[Stored data entries]
★ ★ ★ ★ ★ ★ ★

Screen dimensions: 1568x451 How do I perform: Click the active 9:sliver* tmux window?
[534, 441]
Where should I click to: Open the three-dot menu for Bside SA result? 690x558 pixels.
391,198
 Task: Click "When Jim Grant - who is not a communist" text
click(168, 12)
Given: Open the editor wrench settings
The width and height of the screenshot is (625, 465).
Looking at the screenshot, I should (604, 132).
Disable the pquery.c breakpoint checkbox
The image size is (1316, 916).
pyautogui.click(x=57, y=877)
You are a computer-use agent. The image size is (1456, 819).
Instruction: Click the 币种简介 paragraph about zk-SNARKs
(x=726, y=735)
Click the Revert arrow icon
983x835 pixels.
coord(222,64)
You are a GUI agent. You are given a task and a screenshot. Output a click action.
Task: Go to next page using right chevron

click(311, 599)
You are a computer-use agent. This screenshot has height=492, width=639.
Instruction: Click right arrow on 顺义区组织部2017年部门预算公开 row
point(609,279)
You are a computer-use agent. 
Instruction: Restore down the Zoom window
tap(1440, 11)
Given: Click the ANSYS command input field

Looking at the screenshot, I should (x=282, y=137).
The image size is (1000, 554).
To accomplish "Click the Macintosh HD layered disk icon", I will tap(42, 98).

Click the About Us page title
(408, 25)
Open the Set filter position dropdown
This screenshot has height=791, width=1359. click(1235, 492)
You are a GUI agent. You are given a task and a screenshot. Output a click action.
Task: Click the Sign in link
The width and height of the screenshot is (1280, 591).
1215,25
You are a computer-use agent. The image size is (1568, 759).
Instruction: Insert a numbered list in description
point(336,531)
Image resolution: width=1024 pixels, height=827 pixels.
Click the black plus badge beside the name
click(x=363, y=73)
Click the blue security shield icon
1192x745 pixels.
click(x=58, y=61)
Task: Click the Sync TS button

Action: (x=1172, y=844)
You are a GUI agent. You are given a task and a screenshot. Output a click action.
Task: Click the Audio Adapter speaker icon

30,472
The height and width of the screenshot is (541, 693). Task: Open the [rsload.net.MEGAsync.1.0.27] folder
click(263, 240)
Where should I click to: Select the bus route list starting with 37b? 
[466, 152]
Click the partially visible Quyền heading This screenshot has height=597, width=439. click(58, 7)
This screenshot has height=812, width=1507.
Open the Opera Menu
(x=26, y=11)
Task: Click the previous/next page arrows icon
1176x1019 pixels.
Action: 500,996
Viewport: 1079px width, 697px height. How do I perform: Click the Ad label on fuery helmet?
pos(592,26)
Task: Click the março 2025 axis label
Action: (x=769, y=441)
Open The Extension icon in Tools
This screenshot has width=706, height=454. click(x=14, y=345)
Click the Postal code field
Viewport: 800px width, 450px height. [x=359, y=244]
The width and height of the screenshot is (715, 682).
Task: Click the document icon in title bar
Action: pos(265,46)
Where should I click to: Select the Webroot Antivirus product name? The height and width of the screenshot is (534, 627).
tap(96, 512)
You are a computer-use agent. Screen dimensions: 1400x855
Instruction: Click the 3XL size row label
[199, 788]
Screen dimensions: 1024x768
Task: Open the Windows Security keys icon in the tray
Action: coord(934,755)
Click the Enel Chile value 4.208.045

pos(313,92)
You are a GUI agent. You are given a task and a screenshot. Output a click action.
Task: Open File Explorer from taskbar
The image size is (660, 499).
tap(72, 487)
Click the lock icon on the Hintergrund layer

★ ★ ★ ★ ★ ★ ★

### Problem to solve:
Give back all of the records exactly as they were provided above.

### Response area:
Screen dimensions: 1568x451 How do I perform: Click the active 9:sliver* tmux window?
[534, 441]
Where should I click to: Open the three-dot menu for Bside SA result? 690x558 pixels.
391,198
 Task: Click "When Jim Grant - who is not a communist" text
click(168, 12)
Given: Open the editor wrench settings
The width and height of the screenshot is (625, 465).
Looking at the screenshot, I should (604, 132).
Disable the pquery.c breakpoint checkbox
The image size is (1316, 916).
pyautogui.click(x=57, y=877)
You are a computer-use agent. The image size is (1456, 819).
Instruction: Click the 币种简介 paragraph about zk-SNARKs
(x=726, y=735)
Click the Revert arrow icon
983x835 pixels.
coord(222,64)
You are a GUI agent. You are given a task and a screenshot. Output a click action.
Task: Go to next page using right chevron

click(311, 599)
You are a computer-use agent. This screenshot has height=492, width=639.
Instruction: Click right arrow on 顺义区组织部2017年部门预算公开 row
point(609,279)
You are a computer-use agent. 
Instruction: Restore down the Zoom window
tap(1440, 11)
Given: Click the ANSYS command input field

Looking at the screenshot, I should (x=282, y=137).
The image size is (1000, 554).
To accomplish "Click the Macintosh HD layered disk icon", I will tap(42, 98).

Click the About Us page title
(408, 25)
Open the Set filter position dropdown
This screenshot has height=791, width=1359. click(1235, 492)
You are a GUI agent. You are given a task and a screenshot. Output a click action.
Task: Click the Sign in link
The width and height of the screenshot is (1280, 591).
1215,25
You are a computer-use agent. The image size is (1568, 759).
Instruction: Insert a numbered list in description
point(336,531)
Image resolution: width=1024 pixels, height=827 pixels.
Click the black plus badge beside the name
click(x=363, y=73)
Click the blue security shield icon
1192x745 pixels.
click(x=58, y=61)
Task: Click the Sync TS button

Action: (x=1172, y=844)
You are a GUI agent. You are given a task and a screenshot. Output a click action.
Task: Click the Audio Adapter speaker icon

30,472
The height and width of the screenshot is (541, 693). Task: Open the [rsload.net.MEGAsync.1.0.27] folder
click(263, 240)
Where should I click to: Select the bus route list starting with 37b? 
[466, 152]
Click the partially visible Quyền heading This screenshot has height=597, width=439. click(58, 7)
This screenshot has height=812, width=1507.
Open the Opera Menu
(x=26, y=11)
Task: Click the previous/next page arrows icon
1176x1019 pixels.
Action: 500,996
Viewport: 1079px width, 697px height. How do I perform: Click the Ad label on fuery helmet?
pos(592,26)
Task: Click the março 2025 axis label
Action: (x=769, y=441)
Open The Extension icon in Tools
This screenshot has width=706, height=454. click(x=14, y=345)
Click the Postal code field
Viewport: 800px width, 450px height. [x=359, y=244]
The width and height of the screenshot is (715, 682).
Task: Click the document icon in title bar
Action: pos(265,46)
Where should I click to: Select the Webroot Antivirus product name? The height and width of the screenshot is (534, 627).
tap(96, 512)
You are a computer-use agent. Screen dimensions: 1400x855
Instruction: Click the 3XL size row label
[199, 788]
Screen dimensions: 1024x768
Task: Open the Windows Security keys icon in the tray
Action: coord(934,755)
Click the Enel Chile value 4.208.045

pos(313,92)
You are a GUI agent. You are given a task and a screenshot. Output a click action.
Task: Open File Explorer from taskbar
The image size is (660, 499).
tap(72, 487)
Click the lock icon on the Hintergrund layer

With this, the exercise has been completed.